#### WHAT IS NEEDED:
The lines to copy are those in the records below that hold the word "Given".

(Records from a data collection)
######
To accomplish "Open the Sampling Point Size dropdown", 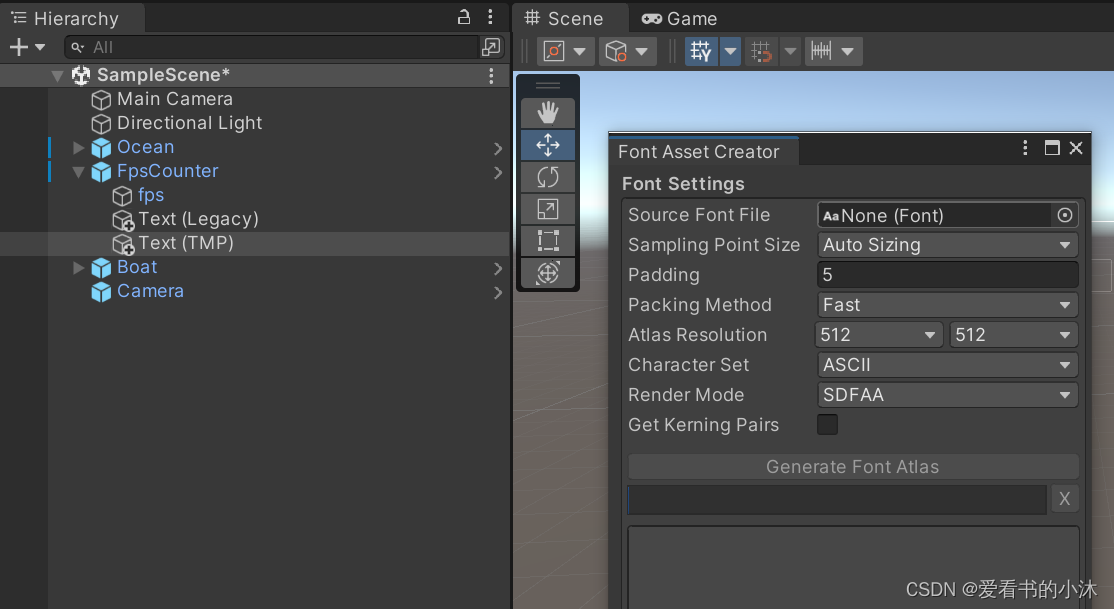I will point(947,245).
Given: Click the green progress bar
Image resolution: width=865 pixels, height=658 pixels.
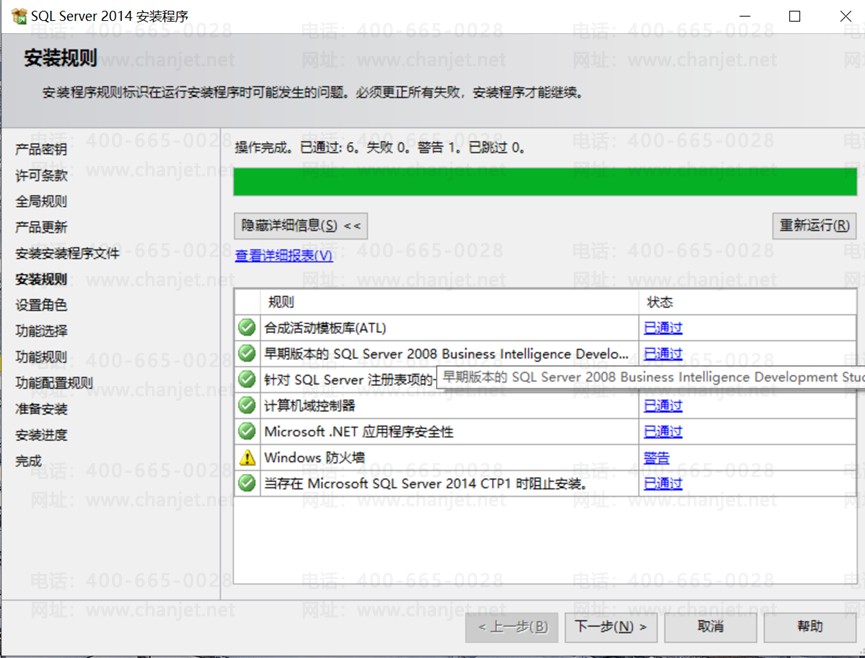Looking at the screenshot, I should tap(545, 181).
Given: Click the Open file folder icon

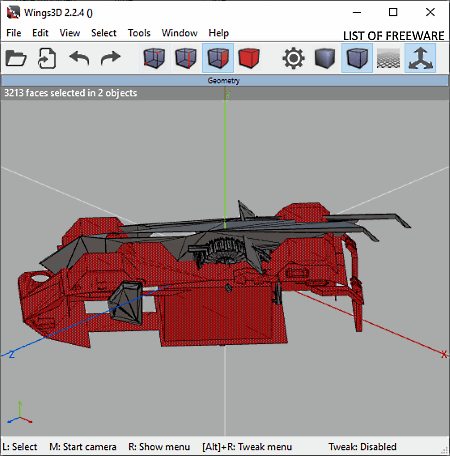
######
#### ANSWER SPACE:
Given: Click the green progress bar
Given: Click the Open file folder icon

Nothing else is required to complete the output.